Comment on We live in a post scarcity information society and we still haven't moved on from capitalism.
Hackattack242@ani.social 9 months agoI see what you are saying but it’s somewhat different that resource scarcity, there is no scarcity in the ability to transmit information, but there is still information scarcity.
However, what makes information still valuable is the difficulty of first discovery. It costs money to go on the ground in a war zone and find out what’s happening, and if nobody did it, we just wouldn’t know.
This doesn’t even factor in the costs of filtering through misinformation and disinformation.
masterspace@lemmy.ca 9 months ago
It’s actually valuable in a real world sense yes, but the point is that the mechanisms of capitalism say that if it’s completely unscarce its value should be $0. So the instant that piece of information is digitized and put on the internet, it’s value rapidly drops to $0.

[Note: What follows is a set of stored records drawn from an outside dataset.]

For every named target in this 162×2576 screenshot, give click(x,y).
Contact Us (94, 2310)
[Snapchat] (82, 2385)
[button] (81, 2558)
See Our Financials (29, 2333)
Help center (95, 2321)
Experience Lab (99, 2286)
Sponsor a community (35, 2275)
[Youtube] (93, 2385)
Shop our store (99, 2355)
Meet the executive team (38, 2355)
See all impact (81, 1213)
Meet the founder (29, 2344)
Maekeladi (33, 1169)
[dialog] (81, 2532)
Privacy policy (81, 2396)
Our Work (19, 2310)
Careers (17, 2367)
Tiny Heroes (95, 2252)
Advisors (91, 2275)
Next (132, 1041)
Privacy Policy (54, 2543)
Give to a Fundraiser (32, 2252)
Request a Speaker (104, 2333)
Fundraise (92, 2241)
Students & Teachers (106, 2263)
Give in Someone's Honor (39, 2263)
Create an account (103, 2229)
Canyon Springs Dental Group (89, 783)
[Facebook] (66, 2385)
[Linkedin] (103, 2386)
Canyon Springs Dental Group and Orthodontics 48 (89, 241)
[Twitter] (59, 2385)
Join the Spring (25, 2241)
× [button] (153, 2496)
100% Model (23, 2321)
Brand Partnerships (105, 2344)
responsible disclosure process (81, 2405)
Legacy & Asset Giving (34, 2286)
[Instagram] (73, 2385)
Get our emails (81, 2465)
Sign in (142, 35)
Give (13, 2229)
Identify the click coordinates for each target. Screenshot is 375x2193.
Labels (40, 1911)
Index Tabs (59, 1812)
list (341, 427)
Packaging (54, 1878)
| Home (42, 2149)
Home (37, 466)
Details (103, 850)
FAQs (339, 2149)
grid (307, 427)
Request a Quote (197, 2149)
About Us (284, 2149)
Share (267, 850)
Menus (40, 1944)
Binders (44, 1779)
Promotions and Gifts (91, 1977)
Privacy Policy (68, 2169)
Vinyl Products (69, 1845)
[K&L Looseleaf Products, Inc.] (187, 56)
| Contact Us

We could easily afford to let information be replicated and distributed freely, except for this problem that it doesn’t fit neatly in the mechanisms of capitalism because we would stop rewarding first discovery.

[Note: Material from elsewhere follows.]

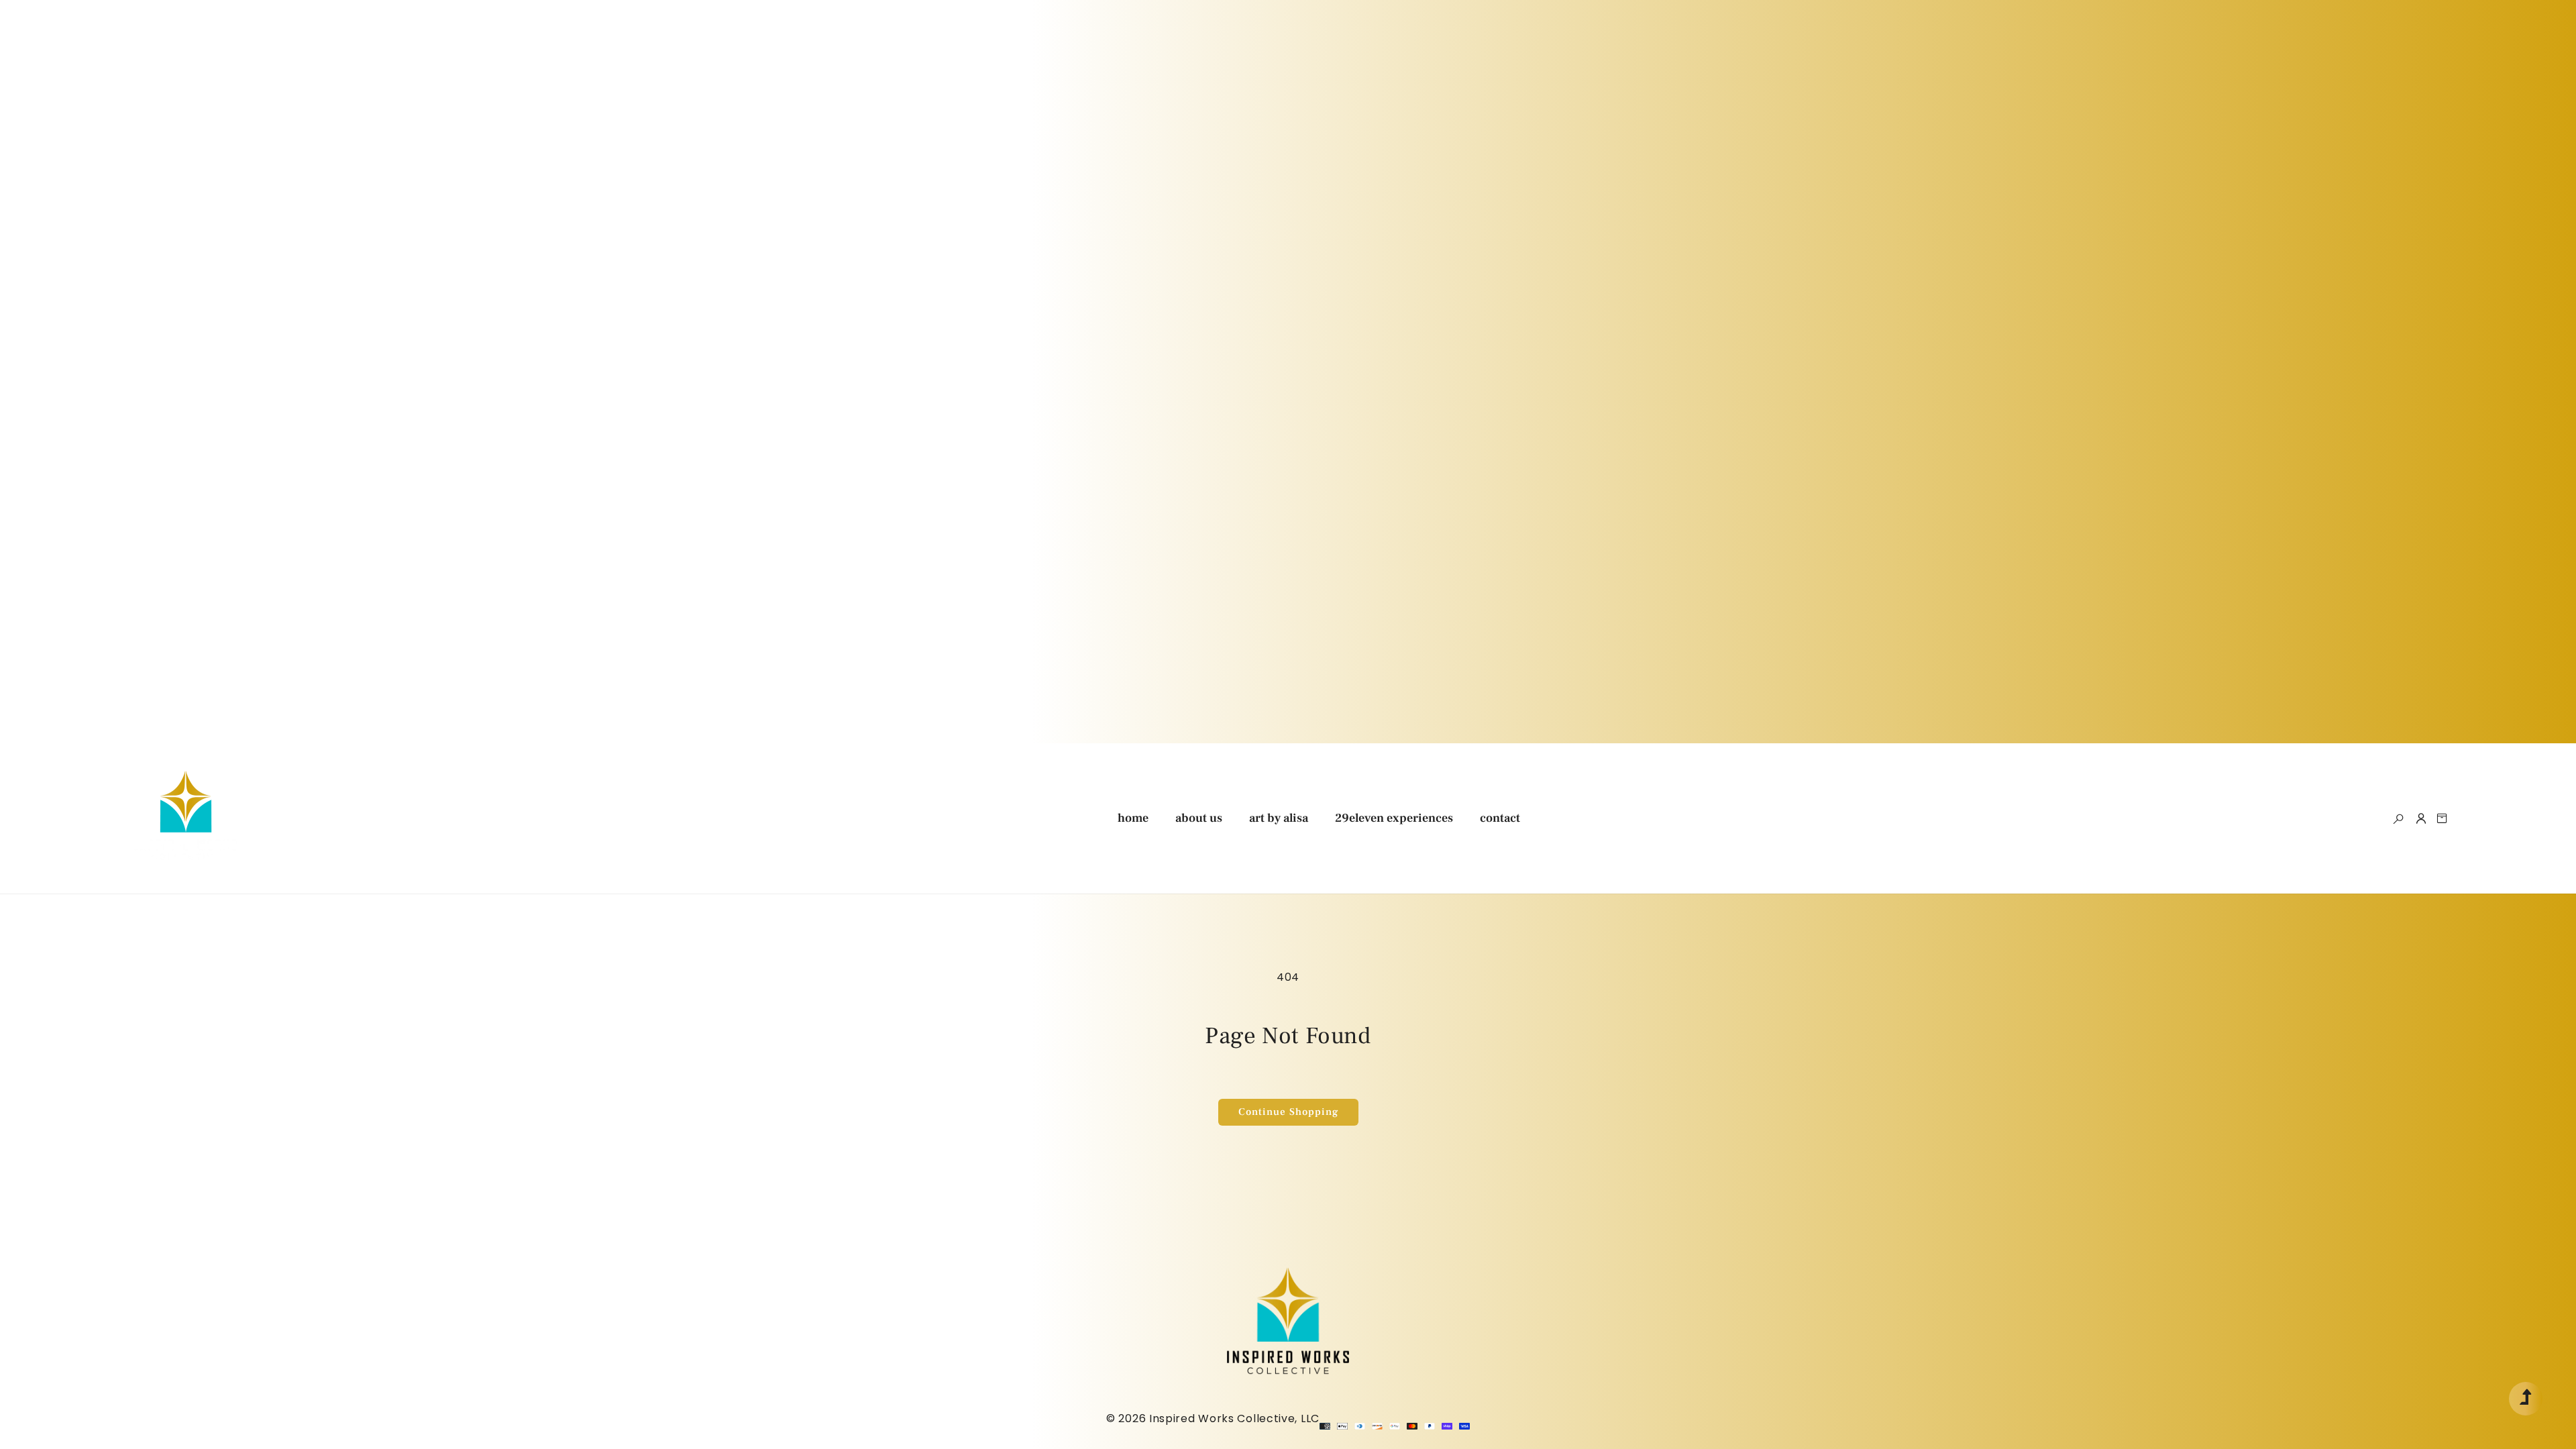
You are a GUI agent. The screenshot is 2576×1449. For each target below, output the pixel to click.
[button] (2398, 818)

So what did we do, did we come up with a new system that rewards first discovery but still allows information to flow freely?
No. We invented made up concepts like parents, copyrights, IP law, DRM, technological walled gardens, etc. and spend billions of dollars a year on them, all to create artificial scarcity just to hamfistedly mash an information economy into the rules of a material economy.
Hackattack242@ani.social 9 months ago
Okay give me this mythical system that rewards first discovery without those ‘made up concepts’
(By the way whatever you type next is a made up concept by your own definition just so we’re clear)
masterspace@lemmy.ca 9 months ago
The point about made up concepts is to point out that there is nothing fundamental, foundational, or intrinsic about IP law. It’s just an arbitrary system that we made up that we can replace with a different arbitrary system.
It’s really not hard to imagine a system where a certain portion of the government budget is devoted to rewarding artists and inventors and then the number of streams / downloads / units sold / etc means that they get rewards from that pool of money. We spend billions on creating systems of artificial scarcity, you put all those people and all that money to work and you can come up with a feasible system that catches most edge cases.
Hackattack242@ani.social 9 months ago
So here’s the problem with that idea: it means that you would need to keep the entire IP system operating and add more layers on top of it. For example, you would still need to file patents, it is just that the way that it is monetized by the creator would change.
This means that you still need the same amount of money to keep doing what we’ve been doing, then you need more money because if things like pixiv uploads are eligible you need way more people to track way more things.
Then you have to actually assess performance of a given thing, be it number of streams / downloads / units sold / etc, meaning that we have to basically track everything happening in the entire economy as well as the entire internet.
Sounds like a bureaucratic black hole to me, but I will grant you that if it was feasible it would probably lead to more innovation.